Eve gittiğimde mutlu aile tablosu göreceğimi biliyordum. O tabloda ki baba ben olmalıydım.
Oysa ne güzel hayallerimiz vardı. Bir oğlumuz bir kızımız olacaktı. Hep oğlumuzun büyük olmasını kızımıza abilik yapmasını düşünürdük. İsim düşünmeden de olmazdı tabi. Erkek olursa Ayaz, kız olursa Miray olacaktı. Benimle kurduğu hayali başkasıyla yaşıyordu şuan ve benim elimden bişey gelmiyordu.
Uzun saatler boyunca oturup ayın batışını, güneşin doğuşunu izledim. Bir süre sonra eve gitmeye karar verdim. Arabaya binip eve geldiğimde kapıyı çaldım. Kapıyı açan Mert oldu.
"Abi nerdesin ya? "
" Geldim işte. " dedim ve içeri girdim. Koltuklardan birine otururken herkes beni izliyordu. Kimse ağzını açıp tek kelime etmezken Asya elini tuttuğu Ayaz'ı yanıma getirdi.
" Dayı bak kendime arkadaş buldum. Ayaz çok iyi bir arkadaş. " dedi ve Ayaz'ı yanıma oturttu. Ayaz bana baktı bir süre gülümseyince oda bana gülümseyip" Sana bişey söylim mi? " dedi.
" Söyle bakalım. "
" Herkes seni çok merak etti. Özellikle annem. " dedi ve bakışlarımın Periye kaymasını sağladı. Peri hızla yanıma gelip Ayaz'ı kucağına aldı be merdivenlerden çıkmaya başladı. Sen ne saklıyordun Peri?
*
Peri'den
Taha sinirli bir şekilde yumruklarını sıktı ve bişey demeden yanımdan geçip gitti. Arkasından bakarken Mert koluma girip "Hadi içeri geçin. Taha gelir." dedi. İçeri geçip koltuklara oturduktan sonra Ayaz ve Asya oyun oynamaya başladı. Erkekler Egeyle konuşurken kızlar da Ege hakkında sorular sorup duruyorlardı. Ama benim aklım hala Tahadaydı. Tamam böyle bir tepki bekliyordum ama bu kadar sinir bozucu olmadı canımı sıkmıştı. Saat ilerledikçe Taha bir türlü gelmiyordu. Herkes uyumaya giderken mecbur bende odamıza geçmiştim. Ayaza baktığımda çoktan uyumuştu üstünü örtüp köşede ki koltukta oturan Egeye baktım. İmalı bir şekilde bakıyordu.
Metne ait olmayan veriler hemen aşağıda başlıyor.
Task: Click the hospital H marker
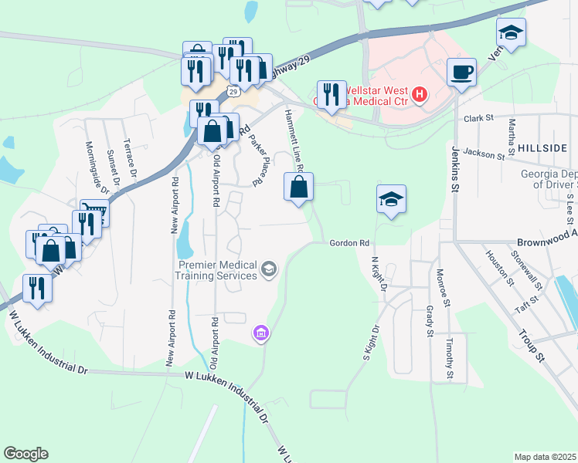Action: pos(420,95)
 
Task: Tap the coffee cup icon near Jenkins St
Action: pos(461,73)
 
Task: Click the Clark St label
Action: pos(479,118)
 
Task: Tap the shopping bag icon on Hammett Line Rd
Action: pos(299,187)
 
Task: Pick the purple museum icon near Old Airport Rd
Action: pos(260,333)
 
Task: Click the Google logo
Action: pos(26,454)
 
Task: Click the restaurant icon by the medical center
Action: pos(332,95)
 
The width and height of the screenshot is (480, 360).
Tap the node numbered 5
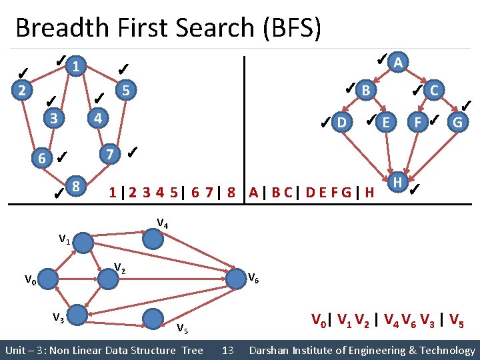point(125,89)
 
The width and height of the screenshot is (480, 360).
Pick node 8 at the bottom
point(77,185)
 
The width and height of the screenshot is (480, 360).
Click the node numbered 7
point(109,155)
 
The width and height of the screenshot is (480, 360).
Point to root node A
point(398,63)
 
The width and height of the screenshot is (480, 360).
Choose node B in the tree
point(365,89)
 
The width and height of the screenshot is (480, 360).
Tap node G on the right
point(457,122)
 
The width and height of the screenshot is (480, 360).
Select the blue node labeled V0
point(47,280)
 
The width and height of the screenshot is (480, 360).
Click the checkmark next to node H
point(415,190)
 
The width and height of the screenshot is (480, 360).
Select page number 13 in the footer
point(227,350)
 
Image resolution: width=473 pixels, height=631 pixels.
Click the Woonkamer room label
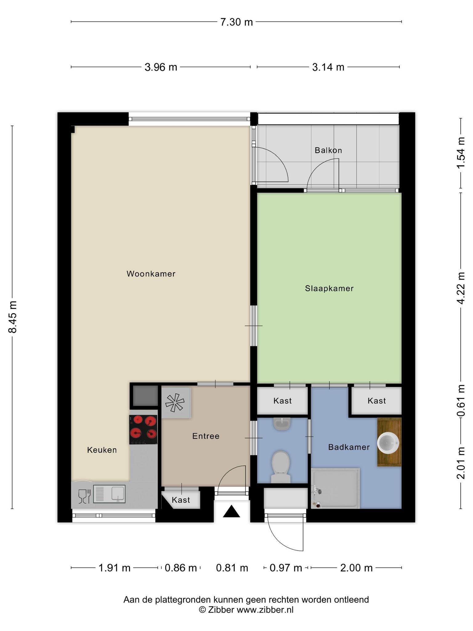pos(151,274)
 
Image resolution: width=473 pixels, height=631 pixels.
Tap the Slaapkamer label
pos(329,288)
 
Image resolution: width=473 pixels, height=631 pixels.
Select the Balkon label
pos(328,150)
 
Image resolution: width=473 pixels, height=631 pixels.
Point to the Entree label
pos(206,436)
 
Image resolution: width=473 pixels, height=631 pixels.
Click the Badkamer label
pos(349,447)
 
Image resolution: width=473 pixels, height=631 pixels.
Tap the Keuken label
pos(102,450)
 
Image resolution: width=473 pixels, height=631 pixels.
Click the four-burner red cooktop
pos(143,429)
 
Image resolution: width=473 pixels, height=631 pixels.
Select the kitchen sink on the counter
pos(109,494)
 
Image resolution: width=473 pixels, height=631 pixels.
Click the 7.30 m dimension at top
pos(236,22)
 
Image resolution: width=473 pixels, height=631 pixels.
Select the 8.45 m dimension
pos(13,317)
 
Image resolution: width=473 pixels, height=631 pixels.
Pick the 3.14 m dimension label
pos(328,67)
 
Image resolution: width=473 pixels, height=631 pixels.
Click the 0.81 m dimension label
pos(232,568)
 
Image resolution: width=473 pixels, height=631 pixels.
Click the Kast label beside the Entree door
pos(181,500)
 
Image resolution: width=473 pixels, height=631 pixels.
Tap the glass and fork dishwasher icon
pos(84,496)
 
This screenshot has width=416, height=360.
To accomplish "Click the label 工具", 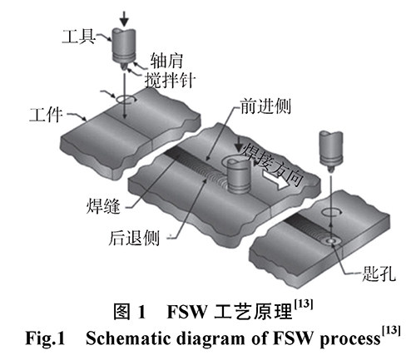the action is click(x=78, y=37).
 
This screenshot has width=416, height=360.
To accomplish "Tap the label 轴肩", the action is click(x=166, y=61).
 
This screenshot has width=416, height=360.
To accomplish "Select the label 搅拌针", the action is click(x=170, y=81).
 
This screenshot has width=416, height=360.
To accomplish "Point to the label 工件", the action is click(x=46, y=115).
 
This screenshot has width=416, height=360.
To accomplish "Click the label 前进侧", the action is click(x=265, y=106).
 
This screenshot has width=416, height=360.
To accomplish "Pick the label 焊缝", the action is click(x=103, y=206).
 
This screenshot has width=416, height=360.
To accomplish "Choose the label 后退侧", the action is click(x=134, y=238).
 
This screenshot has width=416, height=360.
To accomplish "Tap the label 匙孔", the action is click(x=379, y=274).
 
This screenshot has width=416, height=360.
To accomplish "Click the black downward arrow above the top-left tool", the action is click(x=125, y=19).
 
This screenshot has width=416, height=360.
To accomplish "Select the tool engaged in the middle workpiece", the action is click(x=238, y=176).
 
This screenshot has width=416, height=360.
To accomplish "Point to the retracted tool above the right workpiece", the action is click(x=331, y=150).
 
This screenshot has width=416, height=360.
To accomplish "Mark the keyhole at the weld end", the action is click(x=331, y=241).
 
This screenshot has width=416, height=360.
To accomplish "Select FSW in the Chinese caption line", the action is click(x=187, y=312).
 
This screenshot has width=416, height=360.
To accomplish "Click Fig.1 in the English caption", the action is click(x=45, y=338).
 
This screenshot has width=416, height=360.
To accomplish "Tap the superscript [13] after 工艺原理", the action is click(x=304, y=304).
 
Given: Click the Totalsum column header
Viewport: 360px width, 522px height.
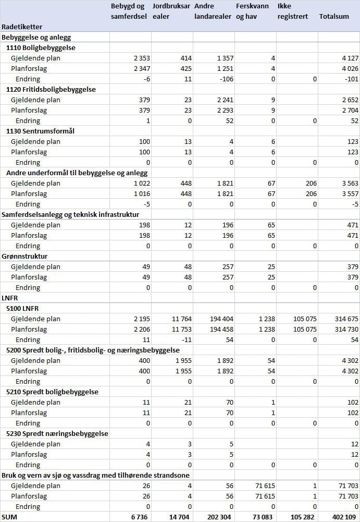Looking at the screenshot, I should click(x=334, y=17).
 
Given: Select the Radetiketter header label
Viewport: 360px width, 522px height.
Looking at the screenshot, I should click(x=22, y=27).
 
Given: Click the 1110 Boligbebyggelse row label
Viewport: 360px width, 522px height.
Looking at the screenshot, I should click(x=41, y=47).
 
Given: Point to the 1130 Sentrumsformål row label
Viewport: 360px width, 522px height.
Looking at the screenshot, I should click(x=40, y=131).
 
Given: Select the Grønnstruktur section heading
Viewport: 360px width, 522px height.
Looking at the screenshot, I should click(x=24, y=256).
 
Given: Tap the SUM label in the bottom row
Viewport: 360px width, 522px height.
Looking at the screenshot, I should click(x=10, y=517).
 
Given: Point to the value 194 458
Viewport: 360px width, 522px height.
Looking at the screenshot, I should click(x=220, y=329).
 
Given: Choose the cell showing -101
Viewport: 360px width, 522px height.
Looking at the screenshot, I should click(x=351, y=79).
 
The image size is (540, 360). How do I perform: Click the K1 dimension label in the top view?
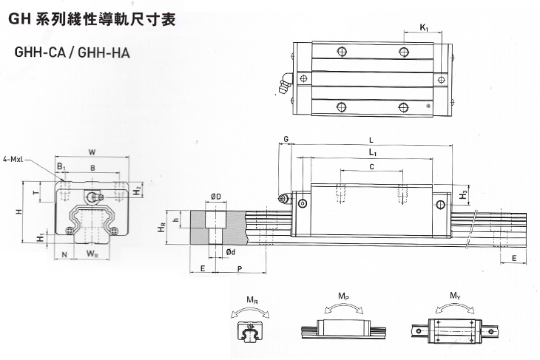[424, 28]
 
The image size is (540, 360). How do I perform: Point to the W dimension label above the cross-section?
[92, 152]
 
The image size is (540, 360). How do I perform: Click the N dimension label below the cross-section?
[65, 255]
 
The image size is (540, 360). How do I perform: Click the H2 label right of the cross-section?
[140, 191]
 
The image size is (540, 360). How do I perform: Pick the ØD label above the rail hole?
[217, 197]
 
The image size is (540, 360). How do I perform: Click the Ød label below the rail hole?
[230, 253]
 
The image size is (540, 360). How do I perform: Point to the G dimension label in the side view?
[286, 139]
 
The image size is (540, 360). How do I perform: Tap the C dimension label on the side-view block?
[371, 168]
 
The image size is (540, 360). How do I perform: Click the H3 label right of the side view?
[463, 194]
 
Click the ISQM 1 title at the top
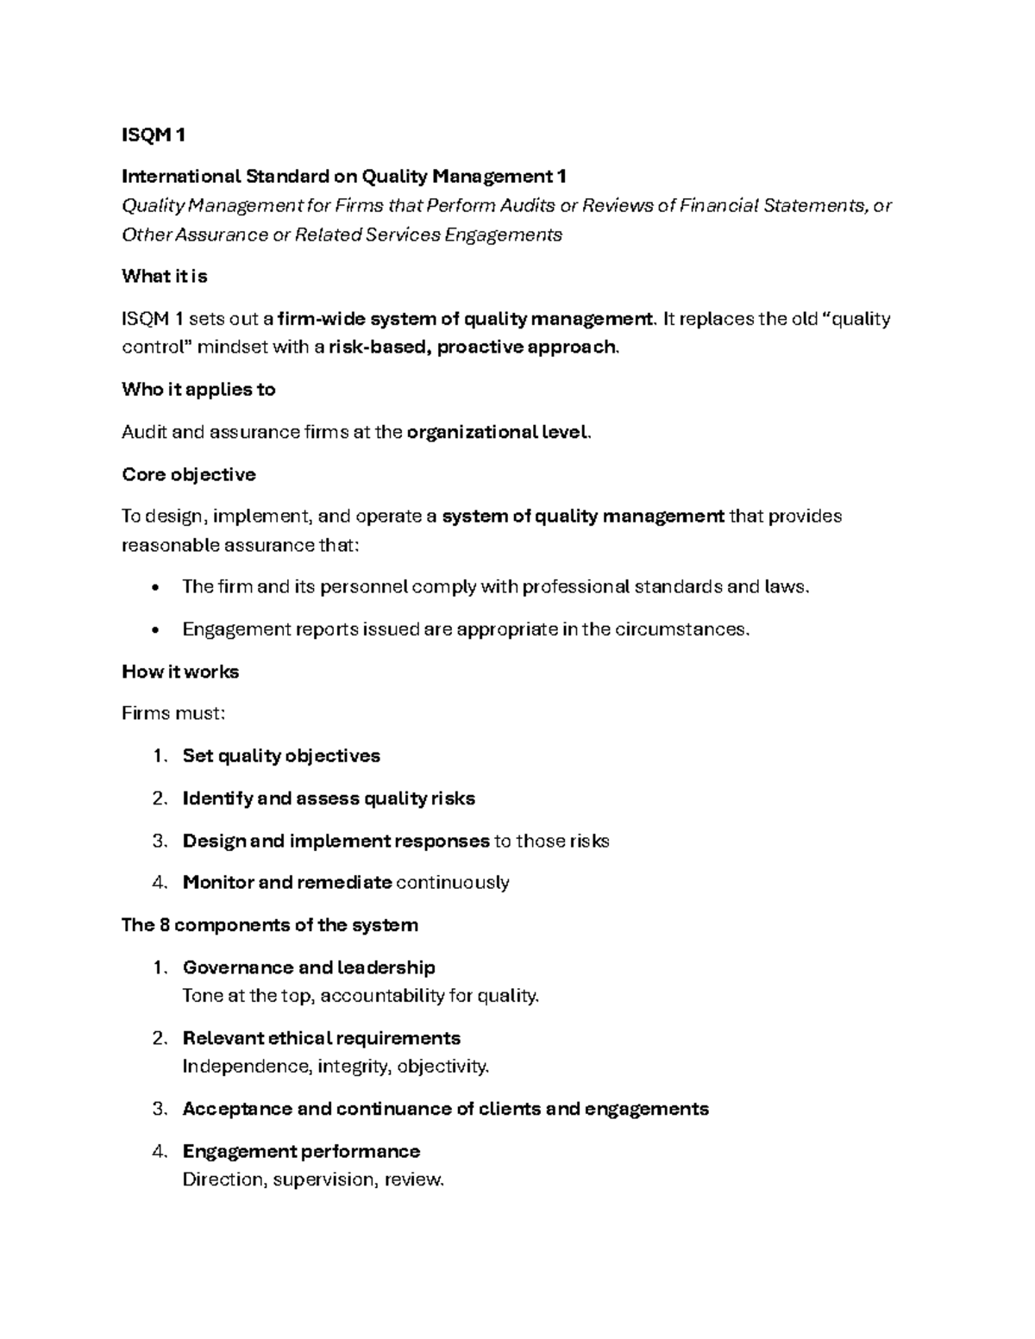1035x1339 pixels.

"Ne var? " dedim ve bir cevap vermesini bekledim. Sadece omuzlarını silkmişti. Ardından koltuğa uzanıp" Siz rahat rahat uyuyun ben burda uyurum." dedi. Dolaptan örtü ve yastık çıkarıp verdim ve yatağa oğlumun yanına uzandım.
Sçalaronı okşarken yüzünü inceliyordum. Ne kadar şanslıydım ki böyle akıllı, tatlı bir oğlum vardı. Uykumun gelmeyeceğini anlayınca sessizce odadan çıkıp aşağı kata indim. Bahçeye açılan kapıdan çıkıp salıncağa oturdum. Sallanırken ceketime sıkıca sarılmıştım.
Bundan bir kaç sene önce burda onunla beraberken şimdi ona ege ve ayazı tanıtmak garip gelmişti. 'Acaba şimdi en yapıyor?' diye aklımdan geçip duruyordu.
"Senide mi uyku tutmadı? " Düşüncelerimi bölen sese döndü bakışlarım. Mert bana doğru geliyordu. Gülümseyip salıncakta ona yer açtım. Uzun süre gökyüzüne baktık. Ardından sessizliği bozan Mert oldu.
" Ben daha büyük bir tepki bekliyordum. "
" Anlamadım." dedim bakışlarım ona dönerken.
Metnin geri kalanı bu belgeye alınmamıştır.